Goal of the exercise:
The full set of records must be returned exactly, character for character.
%%
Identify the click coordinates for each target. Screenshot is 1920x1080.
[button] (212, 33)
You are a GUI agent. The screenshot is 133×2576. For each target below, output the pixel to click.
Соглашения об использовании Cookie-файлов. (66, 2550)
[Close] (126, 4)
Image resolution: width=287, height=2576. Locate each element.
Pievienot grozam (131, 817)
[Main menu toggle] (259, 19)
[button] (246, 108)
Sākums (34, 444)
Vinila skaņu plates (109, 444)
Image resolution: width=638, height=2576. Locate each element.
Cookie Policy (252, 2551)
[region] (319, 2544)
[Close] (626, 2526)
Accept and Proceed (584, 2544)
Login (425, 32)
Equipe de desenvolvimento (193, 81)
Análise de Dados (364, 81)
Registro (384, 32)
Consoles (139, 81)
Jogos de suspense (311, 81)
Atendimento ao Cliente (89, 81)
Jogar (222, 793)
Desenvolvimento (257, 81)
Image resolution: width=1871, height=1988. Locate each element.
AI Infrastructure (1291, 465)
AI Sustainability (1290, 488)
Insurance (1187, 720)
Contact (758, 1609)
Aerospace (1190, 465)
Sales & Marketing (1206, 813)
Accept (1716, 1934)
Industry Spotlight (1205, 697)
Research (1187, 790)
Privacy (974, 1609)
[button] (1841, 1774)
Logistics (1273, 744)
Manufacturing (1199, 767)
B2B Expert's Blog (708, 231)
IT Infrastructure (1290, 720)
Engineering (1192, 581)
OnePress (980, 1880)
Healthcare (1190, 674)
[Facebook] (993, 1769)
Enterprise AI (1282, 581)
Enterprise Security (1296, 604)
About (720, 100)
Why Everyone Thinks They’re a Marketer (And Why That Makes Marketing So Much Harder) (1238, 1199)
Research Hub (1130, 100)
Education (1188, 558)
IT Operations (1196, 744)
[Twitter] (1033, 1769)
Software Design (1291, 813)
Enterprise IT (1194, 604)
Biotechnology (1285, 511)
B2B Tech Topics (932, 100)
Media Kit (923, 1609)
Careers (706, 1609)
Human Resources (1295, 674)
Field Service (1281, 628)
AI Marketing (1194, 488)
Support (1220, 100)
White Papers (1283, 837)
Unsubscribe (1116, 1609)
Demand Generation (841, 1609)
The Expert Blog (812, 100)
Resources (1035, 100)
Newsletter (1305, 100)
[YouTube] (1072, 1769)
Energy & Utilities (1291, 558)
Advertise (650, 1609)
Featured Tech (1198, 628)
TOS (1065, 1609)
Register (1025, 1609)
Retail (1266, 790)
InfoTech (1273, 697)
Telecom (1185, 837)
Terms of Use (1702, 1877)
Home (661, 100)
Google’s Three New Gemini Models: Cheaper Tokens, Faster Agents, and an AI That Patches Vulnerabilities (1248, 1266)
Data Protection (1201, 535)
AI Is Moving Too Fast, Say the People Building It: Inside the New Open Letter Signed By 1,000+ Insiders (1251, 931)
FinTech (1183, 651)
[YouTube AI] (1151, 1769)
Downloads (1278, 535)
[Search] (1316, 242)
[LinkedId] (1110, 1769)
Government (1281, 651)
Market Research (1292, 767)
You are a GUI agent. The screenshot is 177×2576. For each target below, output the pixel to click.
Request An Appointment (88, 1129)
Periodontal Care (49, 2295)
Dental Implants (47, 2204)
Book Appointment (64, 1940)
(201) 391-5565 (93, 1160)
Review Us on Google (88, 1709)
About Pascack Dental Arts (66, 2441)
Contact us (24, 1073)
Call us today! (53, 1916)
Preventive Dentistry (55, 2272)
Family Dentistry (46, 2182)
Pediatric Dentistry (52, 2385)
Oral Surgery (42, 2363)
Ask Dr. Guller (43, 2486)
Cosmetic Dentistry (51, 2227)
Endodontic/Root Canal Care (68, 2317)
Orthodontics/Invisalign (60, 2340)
%%
Result for this task:
Identify the click coordinates for each target. Screenshot is 1920x1080.
[button] (212, 33)
You are a GUI agent. The screenshot is 133×2576. For each target below, output the pixel to click.
Соглашения об использовании Cookie-файлов. (66, 2550)
[Close] (126, 4)
Image resolution: width=287, height=2576. Locate each element.
Pievienot grozam (131, 817)
[Main menu toggle] (259, 19)
[button] (246, 108)
Sākums (34, 444)
Vinila skaņu plates (109, 444)
Image resolution: width=638, height=2576. Locate each element.
Cookie Policy (252, 2551)
[region] (319, 2544)
[Close] (626, 2526)
Accept and Proceed (584, 2544)
Login (425, 32)
Equipe de desenvolvimento (193, 81)
Análise de Dados (364, 81)
Registro (384, 32)
Consoles (139, 81)
Jogos de suspense (311, 81)
Atendimento ao Cliente (89, 81)
Jogar (222, 793)
Desenvolvimento (257, 81)
Image resolution: width=1871, height=1988. Locate each element.
AI Infrastructure (1291, 465)
AI Sustainability (1290, 488)
Insurance (1187, 720)
Contact (758, 1609)
Aerospace (1190, 465)
Sales & Marketing (1206, 813)
Accept (1716, 1934)
Industry Spotlight (1205, 697)
Research (1187, 790)
Privacy (974, 1609)
[button] (1841, 1774)
Logistics (1273, 744)
Manufacturing (1199, 767)
B2B Expert's Blog (708, 231)
IT Infrastructure (1290, 720)
Engineering (1192, 581)
OnePress (980, 1880)
Healthcare (1190, 674)
[Facebook] (993, 1769)
Enterprise AI (1282, 581)
Enterprise Security (1296, 604)
About (720, 100)
Why Everyone Thinks They’re a Marketer (And Why That Makes Marketing So Much Harder) (1238, 1199)
Research Hub (1130, 100)
Education (1188, 558)
IT Operations (1196, 744)
[Twitter] (1033, 1769)
Software Design (1291, 813)
Enterprise IT (1194, 604)
Biotechnology (1285, 511)
B2B Tech Topics (932, 100)
Media Kit (923, 1609)
Careers (706, 1609)
Human Resources (1295, 674)
Field Service (1281, 628)
AI Marketing (1194, 488)
Support (1220, 100)
White Papers (1283, 837)
Unsubscribe (1116, 1609)
Demand Generation (841, 1609)
The Expert Blog (812, 100)
Resources (1035, 100)
Newsletter (1305, 100)
[YouTube] (1072, 1769)
Energy & Utilities (1291, 558)
Advertise (650, 1609)
Featured Tech (1198, 628)
TOS (1065, 1609)
Register (1025, 1609)
Retail (1266, 790)
InfoTech (1273, 697)
Telecom (1185, 837)
Terms of Use (1702, 1877)
Home (661, 100)
Google’s Three New Gemini Models: Cheaper Tokens, Faster Agents, and an AI That Patches Vulnerabilities (1248, 1266)
Data Protection (1201, 535)
AI Is Moving Too Fast, Say the People Building It: Inside the New Open Letter Signed By 1,000+ Insiders (1251, 931)
FinTech (1183, 651)
[YouTube AI] (1151, 1769)
Downloads (1278, 535)
[Search] (1316, 242)
[LinkedId] (1110, 1769)
Government (1281, 651)
Market Research (1292, 767)
You are a GUI agent. The screenshot is 177×2576. For each target below, output the pixel to click.
Request An Appointment (88, 1129)
Periodontal Care (49, 2295)
Dental Implants (47, 2204)
Book Appointment (64, 1940)
(201) 391-5565 (93, 1160)
Review Us on Google (88, 1709)
About Pascack Dental Arts (66, 2441)
Contact us (24, 1073)
Call us today! (53, 1916)
Preventive Dentistry (55, 2272)
Family Dentistry (46, 2182)
Pediatric Dentistry (52, 2385)
Oral Surgery (42, 2363)
Ask Dr. Guller (43, 2486)
Cosmetic Dentistry (51, 2227)
Endodontic/Root Canal Care (68, 2317)
Orthodontics/Invisalign (60, 2340)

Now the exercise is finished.